You weren't at Duke were you, as that's where I learned both MIX (Knuth) and PL/I.
No, Wayne State in Detroit.
There weren't a lot of hardware choices at the time. Anyone teaching computer science either used (a) IBM 360 (b) Control Data something-or-another (c) PDP-8. IBM was popular because it was what was typically used as the administrative mainframe in big schools. I think we had 3 - one admin system on a 360/65 running OS/360, and a pair of 360/67 running MTS (Michigan Terminal System) for an academic system, that's what students were on. The /67 had a "DAT box" - "Dynamic Address Translation" - it was one of the first machines (if not the first) to have logical addressing. MTS was an alternative to OS/TSS that was written by U. Michigan when they got tired of waiting for IBM to finish TSS. Later, we got one of the first Amdahls.
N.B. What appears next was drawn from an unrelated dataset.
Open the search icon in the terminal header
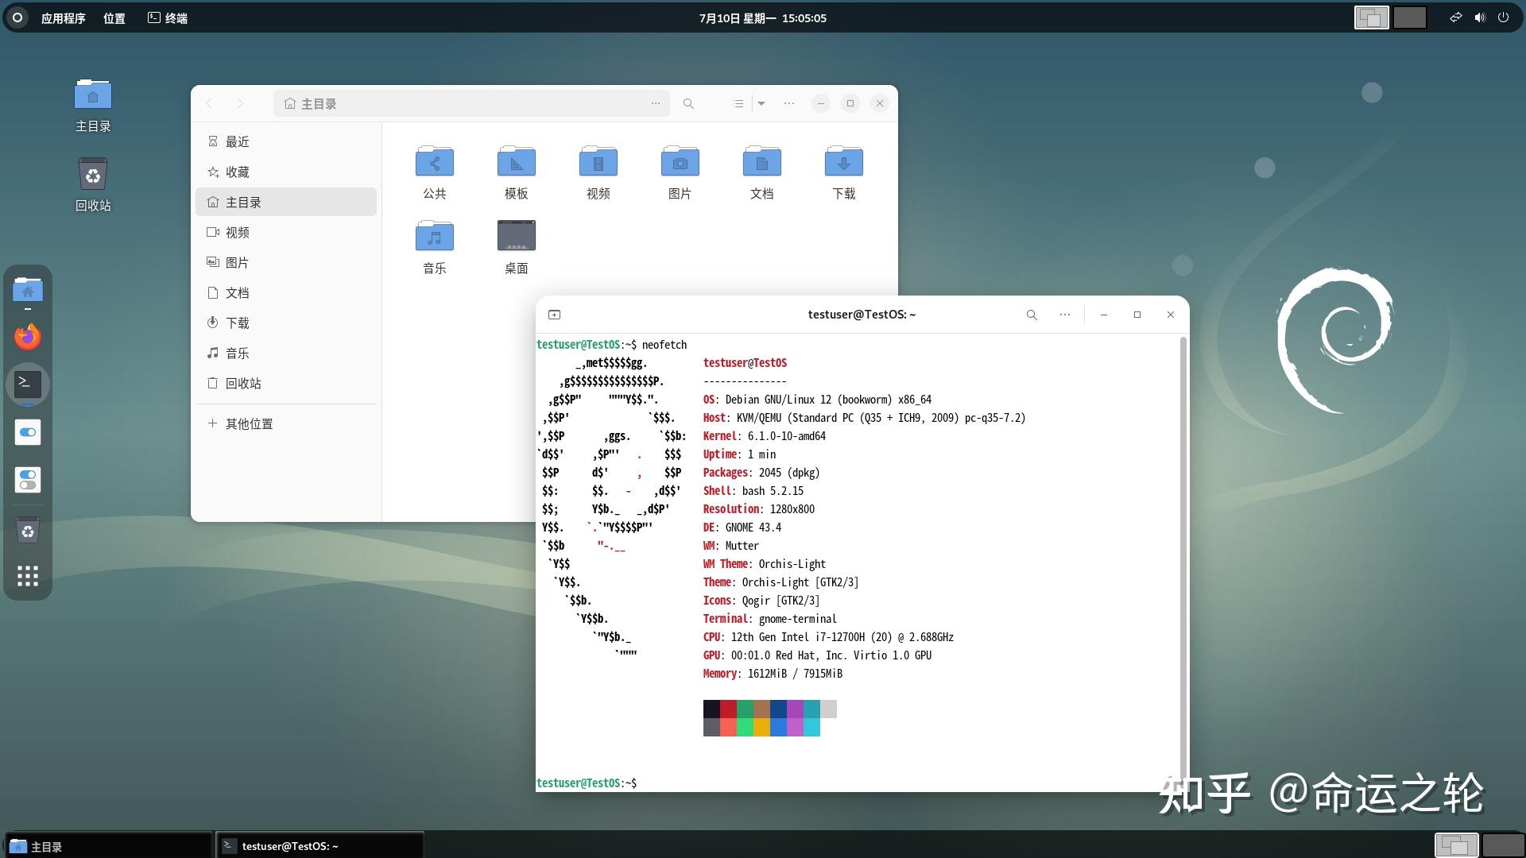The width and height of the screenshot is (1526, 858). tap(1031, 314)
Anyway, if your school had an IBM mainframe for an academic system, then you were learning PL/1! It was IBM's "modern" higher-level language. If you had Control Data, I think it probably was Algol. PDP, who knows, maybe Lisp? (Engineering school did have some random PDPs and Data Generals, but Computer Science used the 360 only.) Definitely no C, as it was only written in 1972 and the C Programming Language book wasn't written until 1978, and this was 73-76.
The PL/1 actually came in handy later, since Motorola wrote a very similar language called PL/M that used for developing code for 6800 chips.
Knuth Volume 1 was the text for our intro algorithms course.
My first programming job was as a student assistant working at the computing center. I shared a cool office on the mezzanine of the machine room with a window looking out on the hardware. Banks and banks of huge "washing machine" disk drives! I wrote in 360 assembly code. I ported IEFSD095 to MTS. Look it up, it's a fun one!
Edit: oh. Some things still CAN'T be found on the Internet! It was the block-lettering routine in OS/360 used to print banner pages on line printers.
Anyway, there were programmers downstairs on the admin side writing Cobol code for paying professors and sending out grades. Imagine my shock and horror that the language is still being used today!